Saved entries
◆ ◆ ◆ ◆
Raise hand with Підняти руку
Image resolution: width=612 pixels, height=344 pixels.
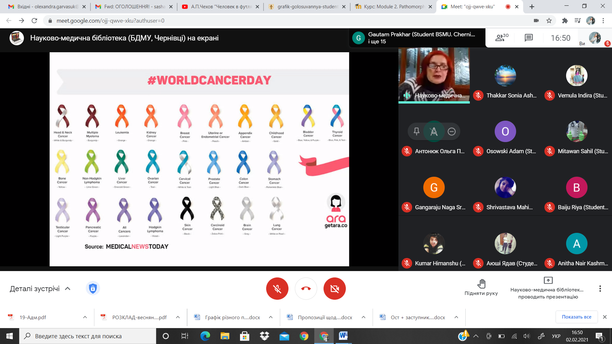481,287
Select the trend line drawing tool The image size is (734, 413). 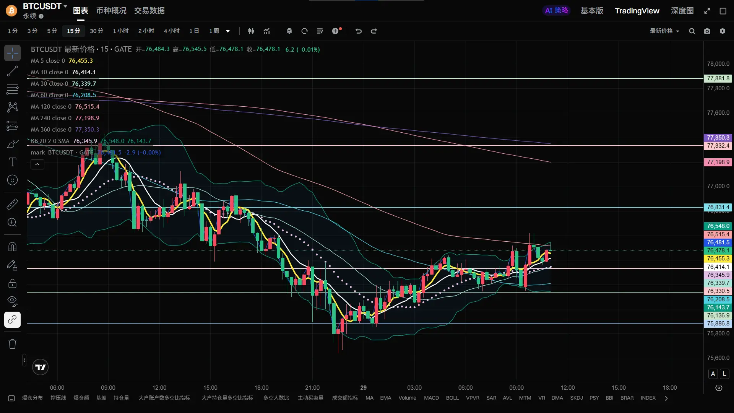(12, 71)
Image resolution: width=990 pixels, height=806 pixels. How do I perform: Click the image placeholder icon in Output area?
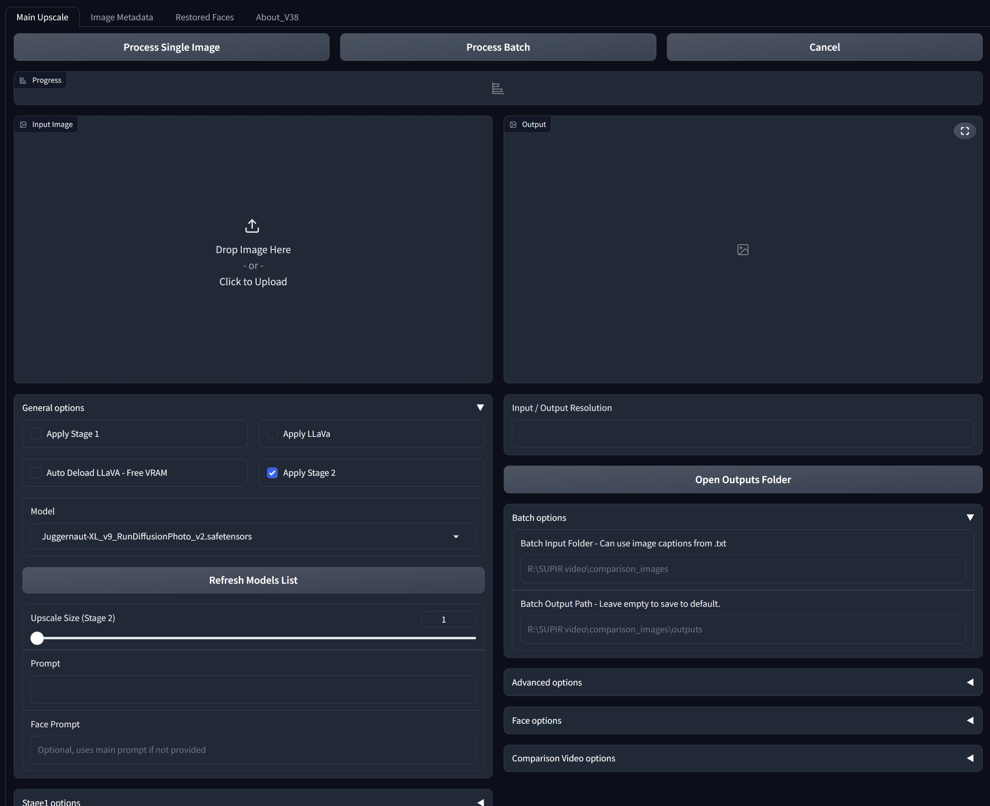pyautogui.click(x=742, y=250)
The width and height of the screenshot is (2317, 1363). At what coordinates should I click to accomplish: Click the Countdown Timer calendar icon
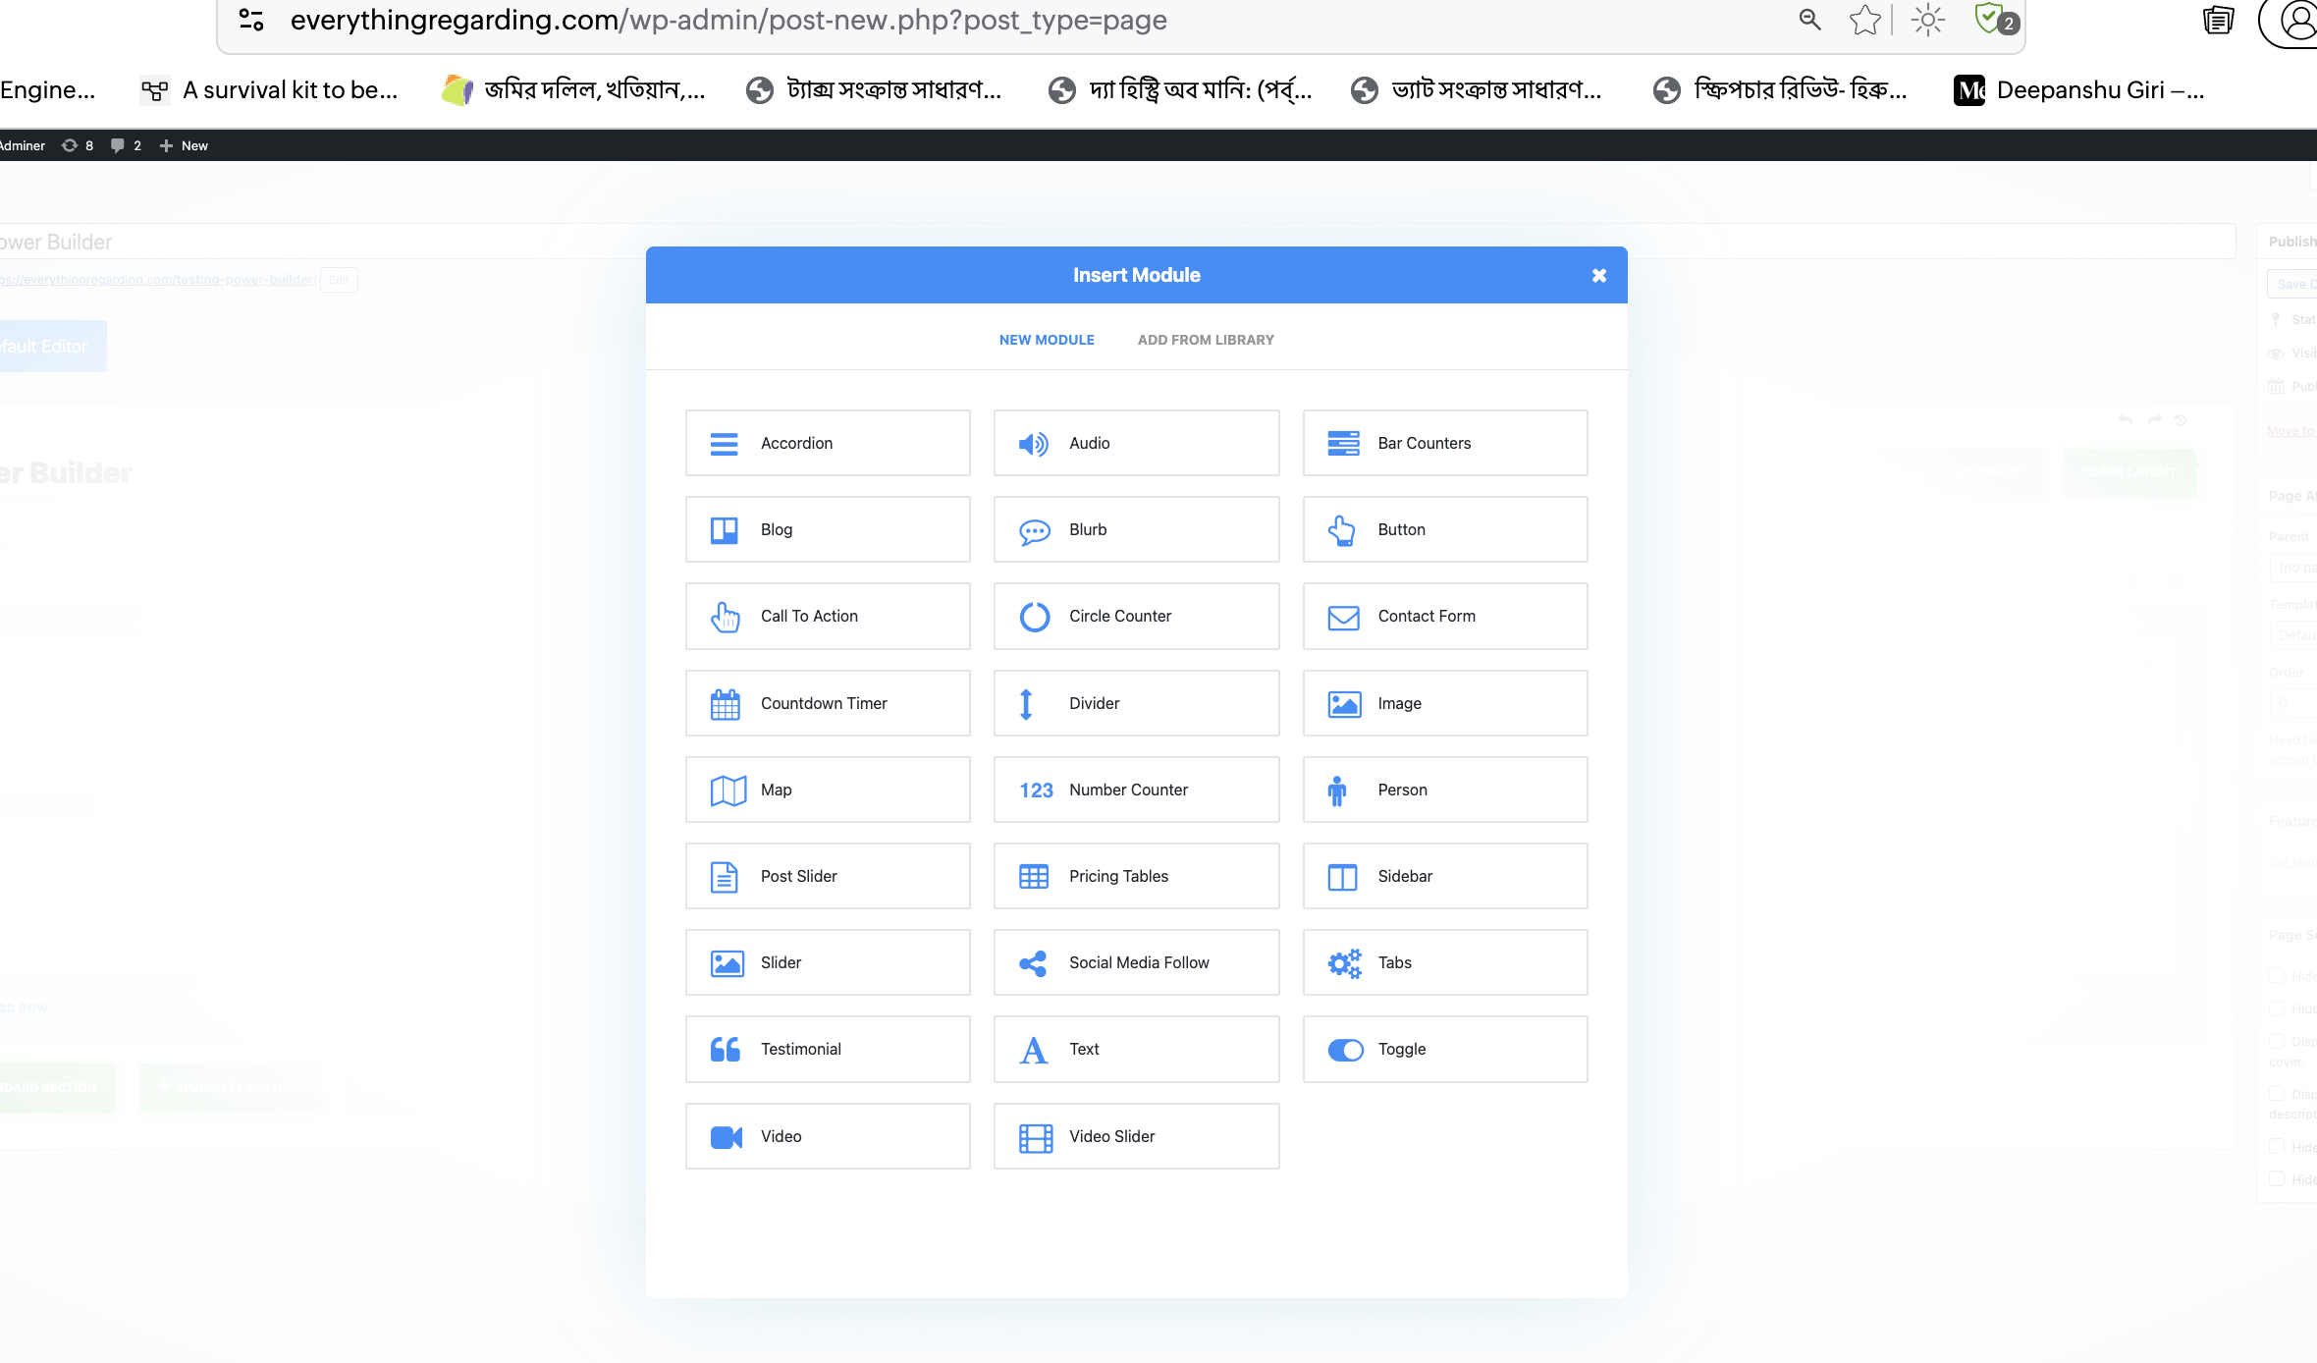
◆ ◆ ◆ ◆
### WHAT IS REQUIRED
Word for word, copy the lines from the one with "Image resolution: width=990" through the end of the entries above, and do not include any picture.

### TASK OUTPUT
Image resolution: width=990 pixels, height=806 pixels. How do I perform: Click the image placeholder icon in Output area?
pyautogui.click(x=742, y=250)
The width and height of the screenshot is (2317, 1363). At what coordinates should I click to accomplish: Click the Countdown Timer calendar icon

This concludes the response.